▶ [Work to be completed] Lines holding the word "agent": how many does the material below have? Answer with nothing but the number.

BEGIN Stored data

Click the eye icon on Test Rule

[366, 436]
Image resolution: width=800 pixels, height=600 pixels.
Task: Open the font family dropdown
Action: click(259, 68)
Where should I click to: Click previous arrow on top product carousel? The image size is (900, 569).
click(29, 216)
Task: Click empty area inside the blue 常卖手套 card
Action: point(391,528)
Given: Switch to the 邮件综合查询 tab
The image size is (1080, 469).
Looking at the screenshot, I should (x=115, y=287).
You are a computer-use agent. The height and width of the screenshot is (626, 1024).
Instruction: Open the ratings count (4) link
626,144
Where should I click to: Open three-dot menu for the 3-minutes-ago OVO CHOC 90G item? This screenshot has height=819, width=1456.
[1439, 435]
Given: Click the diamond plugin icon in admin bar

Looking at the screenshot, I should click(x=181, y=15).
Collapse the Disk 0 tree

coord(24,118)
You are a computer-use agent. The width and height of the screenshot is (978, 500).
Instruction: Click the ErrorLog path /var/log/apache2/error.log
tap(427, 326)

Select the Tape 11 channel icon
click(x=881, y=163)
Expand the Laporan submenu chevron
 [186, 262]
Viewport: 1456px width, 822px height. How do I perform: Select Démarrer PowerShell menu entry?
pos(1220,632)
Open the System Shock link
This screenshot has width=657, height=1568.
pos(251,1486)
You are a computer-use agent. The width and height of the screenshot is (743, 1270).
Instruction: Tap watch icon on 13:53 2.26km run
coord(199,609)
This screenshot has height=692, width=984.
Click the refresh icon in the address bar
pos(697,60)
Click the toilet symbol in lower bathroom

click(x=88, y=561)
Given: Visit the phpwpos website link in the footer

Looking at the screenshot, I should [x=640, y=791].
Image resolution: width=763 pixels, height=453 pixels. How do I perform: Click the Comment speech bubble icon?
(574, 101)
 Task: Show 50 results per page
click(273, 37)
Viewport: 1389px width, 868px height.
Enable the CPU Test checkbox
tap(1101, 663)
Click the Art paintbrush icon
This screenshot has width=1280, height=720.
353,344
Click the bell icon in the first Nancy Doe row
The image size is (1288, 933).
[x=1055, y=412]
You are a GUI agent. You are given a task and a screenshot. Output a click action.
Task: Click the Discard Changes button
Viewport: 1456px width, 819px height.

END Stored data

▶ [Expected answer] 4